Ethiopian Airlines released a statement acknowledging the incident, stating the crew was "removed from operation" pending an investigation, but stopped short of saying that the pilots were definitely asleep. Still, the plane itself was back in the air flying another route within two and a half hours, so it's hard to believe it was a mechanical failure of some kind. This likely leaves pilot error as the cause; and a review of the cockpit recorder for any snoring will likely allow for a more definitive answer.

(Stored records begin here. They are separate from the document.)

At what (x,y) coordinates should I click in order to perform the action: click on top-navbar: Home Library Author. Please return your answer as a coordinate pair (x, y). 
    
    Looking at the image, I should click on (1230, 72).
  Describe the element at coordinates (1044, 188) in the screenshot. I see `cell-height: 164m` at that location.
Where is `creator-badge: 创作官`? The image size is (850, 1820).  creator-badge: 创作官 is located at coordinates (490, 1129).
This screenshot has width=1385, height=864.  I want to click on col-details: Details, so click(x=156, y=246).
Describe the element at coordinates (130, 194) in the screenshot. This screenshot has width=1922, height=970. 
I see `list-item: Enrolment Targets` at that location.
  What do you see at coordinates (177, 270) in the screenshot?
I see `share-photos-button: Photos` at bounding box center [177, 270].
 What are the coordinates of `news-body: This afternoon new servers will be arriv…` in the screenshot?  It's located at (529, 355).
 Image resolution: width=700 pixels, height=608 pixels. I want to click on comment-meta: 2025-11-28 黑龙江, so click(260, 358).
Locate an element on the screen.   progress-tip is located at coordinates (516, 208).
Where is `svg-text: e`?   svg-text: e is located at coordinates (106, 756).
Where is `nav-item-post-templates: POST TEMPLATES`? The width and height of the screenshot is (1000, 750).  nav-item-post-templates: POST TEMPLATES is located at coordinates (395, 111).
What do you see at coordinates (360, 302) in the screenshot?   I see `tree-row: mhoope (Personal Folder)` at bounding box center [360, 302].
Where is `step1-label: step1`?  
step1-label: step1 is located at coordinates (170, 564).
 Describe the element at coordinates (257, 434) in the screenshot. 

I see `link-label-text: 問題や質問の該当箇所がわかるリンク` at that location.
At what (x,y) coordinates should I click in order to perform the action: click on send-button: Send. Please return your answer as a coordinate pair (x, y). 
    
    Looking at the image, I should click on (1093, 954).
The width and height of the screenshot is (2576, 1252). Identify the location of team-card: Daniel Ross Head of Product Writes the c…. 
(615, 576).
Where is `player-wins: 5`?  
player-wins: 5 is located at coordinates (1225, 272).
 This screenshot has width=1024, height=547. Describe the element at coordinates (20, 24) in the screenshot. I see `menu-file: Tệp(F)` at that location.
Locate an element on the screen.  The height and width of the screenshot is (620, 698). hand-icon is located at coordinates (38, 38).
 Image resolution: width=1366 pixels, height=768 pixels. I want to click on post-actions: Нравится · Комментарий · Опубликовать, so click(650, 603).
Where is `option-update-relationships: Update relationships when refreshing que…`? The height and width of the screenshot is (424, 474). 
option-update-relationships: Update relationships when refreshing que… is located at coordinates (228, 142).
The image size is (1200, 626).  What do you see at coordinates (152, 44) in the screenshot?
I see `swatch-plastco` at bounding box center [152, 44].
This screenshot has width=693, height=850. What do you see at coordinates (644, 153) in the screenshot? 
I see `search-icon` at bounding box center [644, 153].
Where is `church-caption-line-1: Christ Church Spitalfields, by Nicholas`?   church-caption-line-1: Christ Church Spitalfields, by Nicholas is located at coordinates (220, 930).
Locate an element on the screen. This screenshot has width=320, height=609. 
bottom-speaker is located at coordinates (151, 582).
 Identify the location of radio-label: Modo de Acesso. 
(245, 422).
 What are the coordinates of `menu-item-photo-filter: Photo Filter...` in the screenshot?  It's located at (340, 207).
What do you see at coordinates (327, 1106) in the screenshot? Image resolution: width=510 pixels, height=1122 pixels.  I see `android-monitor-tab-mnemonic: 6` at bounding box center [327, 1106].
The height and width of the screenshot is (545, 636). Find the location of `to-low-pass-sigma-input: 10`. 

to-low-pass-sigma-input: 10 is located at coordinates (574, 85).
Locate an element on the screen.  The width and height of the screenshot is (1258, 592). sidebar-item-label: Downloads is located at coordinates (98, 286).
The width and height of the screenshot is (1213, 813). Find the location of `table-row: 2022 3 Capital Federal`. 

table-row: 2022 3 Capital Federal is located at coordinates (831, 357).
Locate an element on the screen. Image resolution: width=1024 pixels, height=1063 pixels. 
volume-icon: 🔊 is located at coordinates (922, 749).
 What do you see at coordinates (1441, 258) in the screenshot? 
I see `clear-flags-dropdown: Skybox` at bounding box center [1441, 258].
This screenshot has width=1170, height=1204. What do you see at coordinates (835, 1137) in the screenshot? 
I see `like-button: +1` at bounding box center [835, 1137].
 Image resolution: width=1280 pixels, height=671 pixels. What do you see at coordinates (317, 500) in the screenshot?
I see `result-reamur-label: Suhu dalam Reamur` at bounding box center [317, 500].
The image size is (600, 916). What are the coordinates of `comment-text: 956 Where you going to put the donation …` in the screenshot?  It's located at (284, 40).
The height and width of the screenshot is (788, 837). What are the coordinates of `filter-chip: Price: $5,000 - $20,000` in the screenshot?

An Ethiopian Airlines flight crashed in March 2019, killing all 157 people onboard. The African airline's position since day one has been that a factory flaw with the Boeing 737 Max (not the same plane involved in the recent incident) is to blame for the deadly crash, despite authorities claiming a number of other factors are also to blame.

Pilots falling asleep on the flight deck is usually not a common occurrence, but this is the second story I've reported on about pilots falling asleep mid-air in just two months. And as pilot shortages get ever-more-dire and existing crews work to the point of exhaustion, it's likely there will be more stories like this without serious changes from airlines or aviation agencies.